Coletivo francês de cineastas dos anos 1960 — Godard, Gorin, Solanas — radical politicamente, experimental, contra convenções narrativas. Marcas: jump cuts, agit-prop, estética documental.
No final dos anos 1960, Jean-Luc Godard, Jean-Pierre Gorin e outros cineastas fundaram o coletivo Grupo Dziga Vertov — nomeado em homenagem ao documentarista e teórico da montagem soviético. Era menos um estúdio de produção do que uma aliança de combate político que usava o cinema como arma contra o aparato cinematográfico capitalista.
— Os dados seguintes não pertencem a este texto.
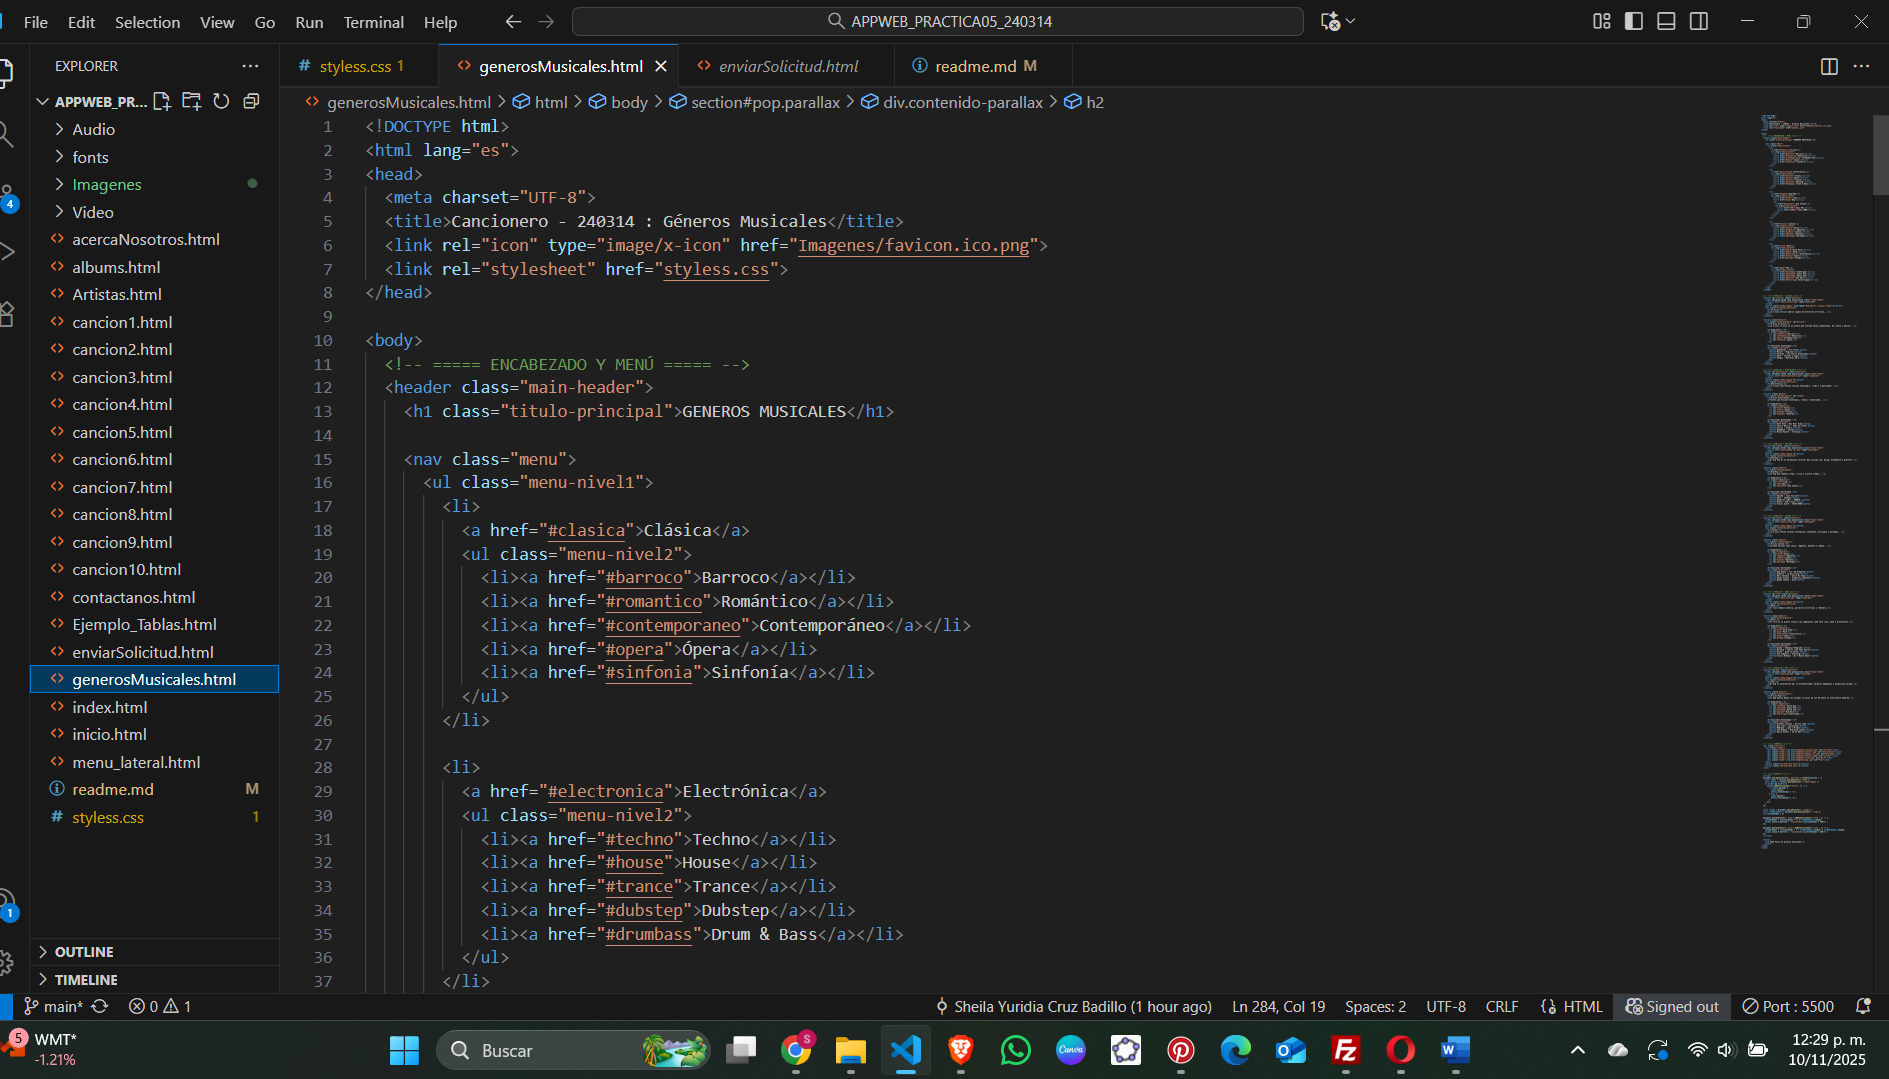The height and width of the screenshot is (1079, 1889).
Task: Click New File icon in Explorer header
Action: click(x=162, y=101)
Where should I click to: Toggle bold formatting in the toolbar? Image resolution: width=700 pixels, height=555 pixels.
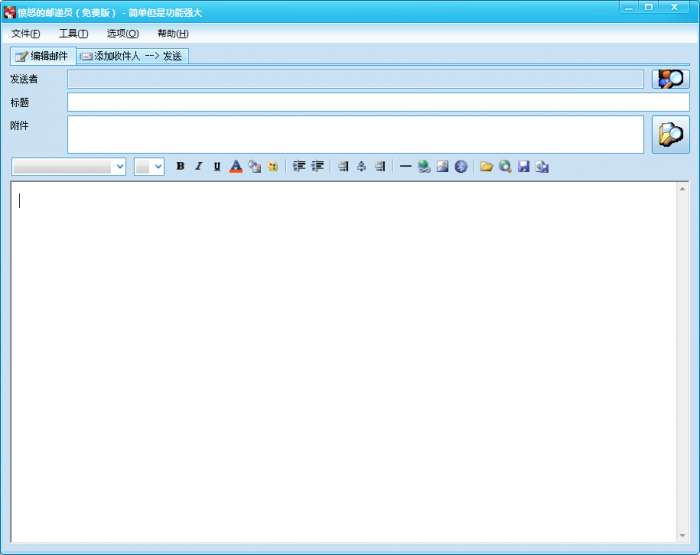coord(180,167)

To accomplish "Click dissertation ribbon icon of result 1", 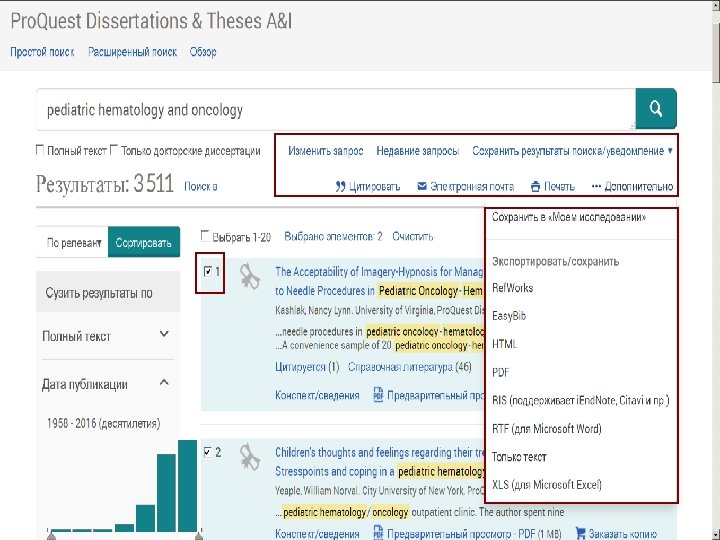I will coord(249,276).
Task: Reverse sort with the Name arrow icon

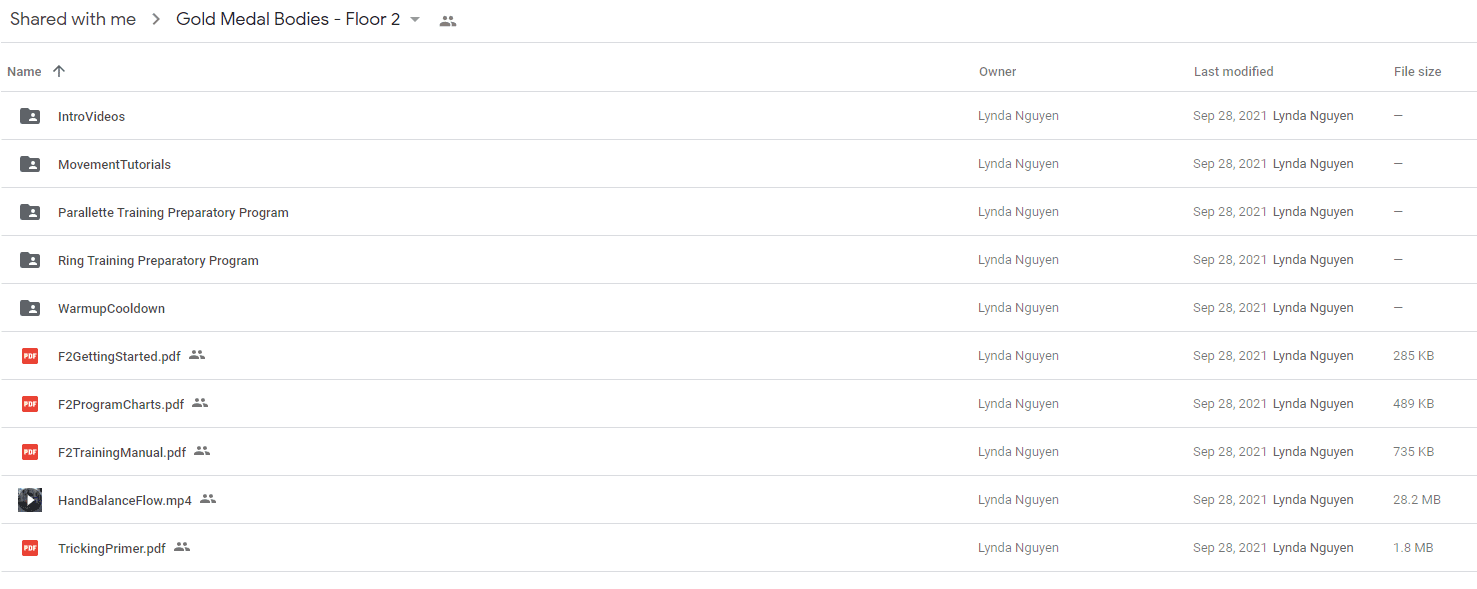Action: (59, 71)
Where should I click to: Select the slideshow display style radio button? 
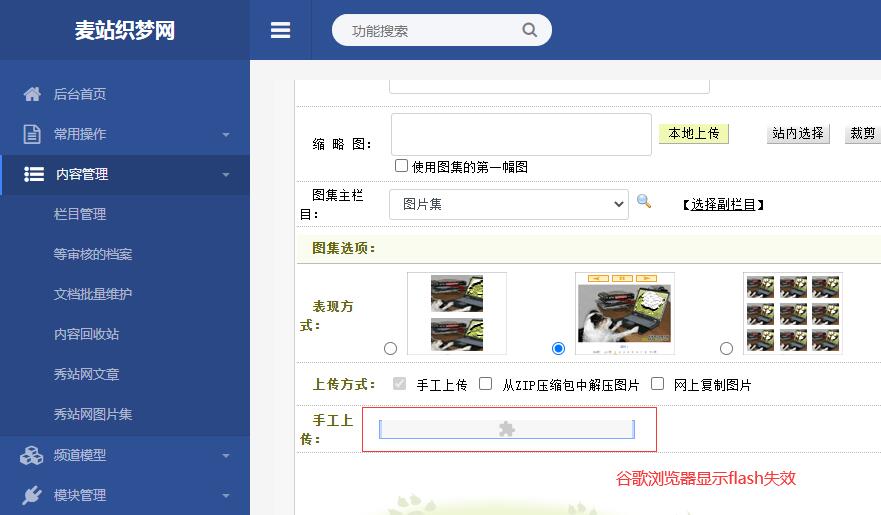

O grupo trabalhava de forma radicalmente descentralizada, filmava com equipamento mínimo, câmeras Super-16, muitas vezes em mãos livres, e montava diretamente na edição — sem roteiros no sentido clássico, mas sim declarações ideológicas em forma de imagem.
No set e na sala de edição, isso significava uma reavaliação completa: a narrativa era destruída em favor de Jump Cuts, mudanças abruptas de cena e a quebra consciente da regra dos 180 graus. O espectador não deveria mergulhar em uma ilusão, mas sim ser despertado, confrontado. Som e imagem eram deliberadamente desacoplados — narrações em off, discursos políticos, citações de Lenin ou Mao corriam contra o que se via. A crueza formal não era uma deficiência, mas uma estratégia estética: arranhões no filme, cortes visíveis, erros de gravação — tudo permanecia para tornar a própria construção visível. Eles não documentavam a vida real, mas a análise de estruturas de classe, condições de trabalho, imperialismo.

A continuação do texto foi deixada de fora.